Do any countries have a functioning Covid-19 tracking app?
24 June 2020, 14:27 | Updated: 24 June 2020, 14:29
Boris Johnson claimed at Prime Minister's Questions that there are no countries who have functioning Track & Trace apps. LBC did a fact-check to see if that's correct.
When Labour leader Sir Keir Starmer asked him when the UK was going to get a working mobile app, the Prime Minister said: "I wonder whether the Right Honourable Gentleman can name a single country in the world that has a functional contact tracing app. Because there isn't one."
Sir Keir responded with the example of Germany. But LBC has looked deeper to establish whether any other countries have a functioning coronavirus app.
The Corona-Warn app was released on 16th June and has been downloaded more than 12million times. Their app uses the Google/Apple technology that the UK has moved towards. German football teams even wore the logo of the app on their kit to encourage downloads.

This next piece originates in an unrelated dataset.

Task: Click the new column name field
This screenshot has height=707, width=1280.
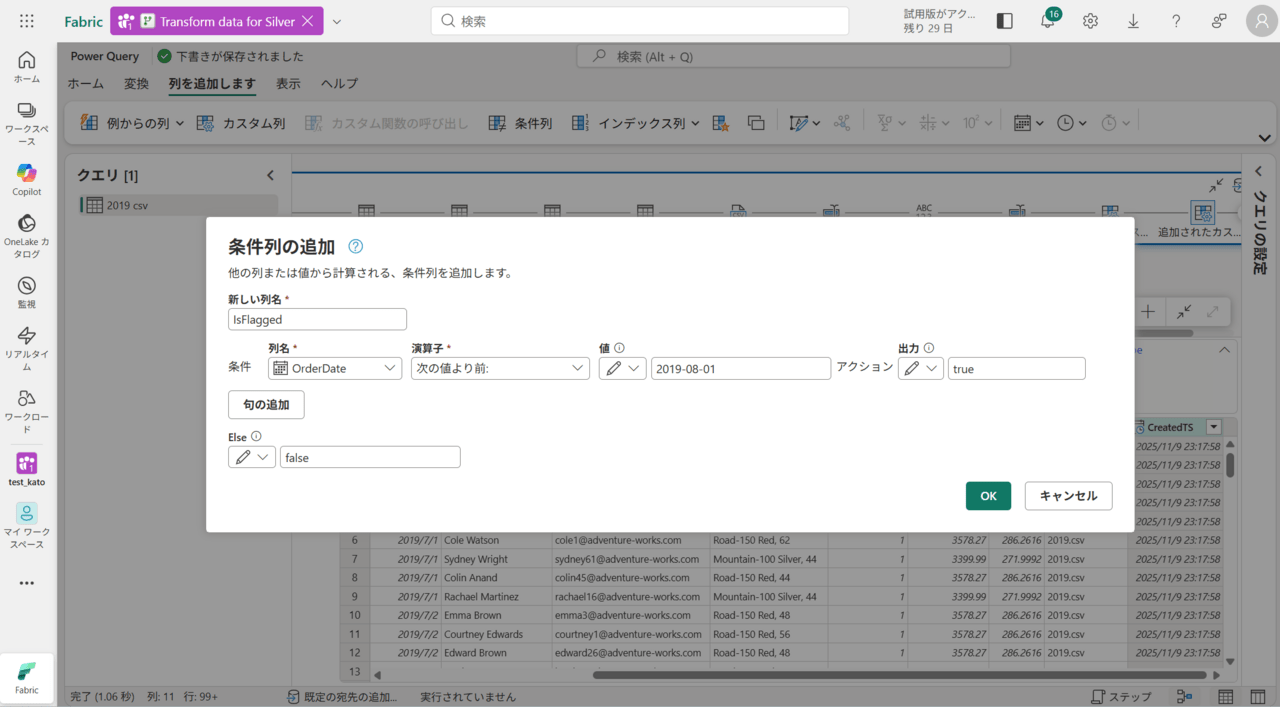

Emmanuel Macron was one of the first countries in Europe to launch their app, with the StopCovid France app launching on 2nd June. However, only around 2% of the population has downloaded it.
Singapore launched their Trace Together app in March. However, only 20% of the population downloaded it and they are now believed to be moving towards a wearable device for tracking that doesn't need a smartphone.

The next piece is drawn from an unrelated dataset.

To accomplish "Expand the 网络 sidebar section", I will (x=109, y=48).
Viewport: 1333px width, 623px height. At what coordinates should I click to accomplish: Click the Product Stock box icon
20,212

South Korea are among the countries who have been most successful in beating the virus and they do not have an app for the general population, preferring to use mobile phone data instead. However, people entering the country must download a tracing app.
38% of the population have downloaded Iceland's app, which relies on GPS rather than bluetooth.
6.1million people have downloaded the Covid-Safe app in Australia, around a quarter of the population. That app uses bluetooth to trace who a person has been in contact with.
Italy's Immuni app works in a similar way to the majority of app, using bluetooth technology. They have had around 2.2million downloads.
Other countries which had also launched an app include Israel, Japan, Poland and Denmark.
So a lot of countries have launched their contact tracing apps. The question now is whether they could be considered "functioning".
The take-up for most of them has not been as high as desired. The UK government said they needed 60% of the population to download it, while other countries have aimed for 40%.
Most haven't got close to that number. So whether Boris Johnson is correct in saying no other countries have a "functioning" app is up for debate.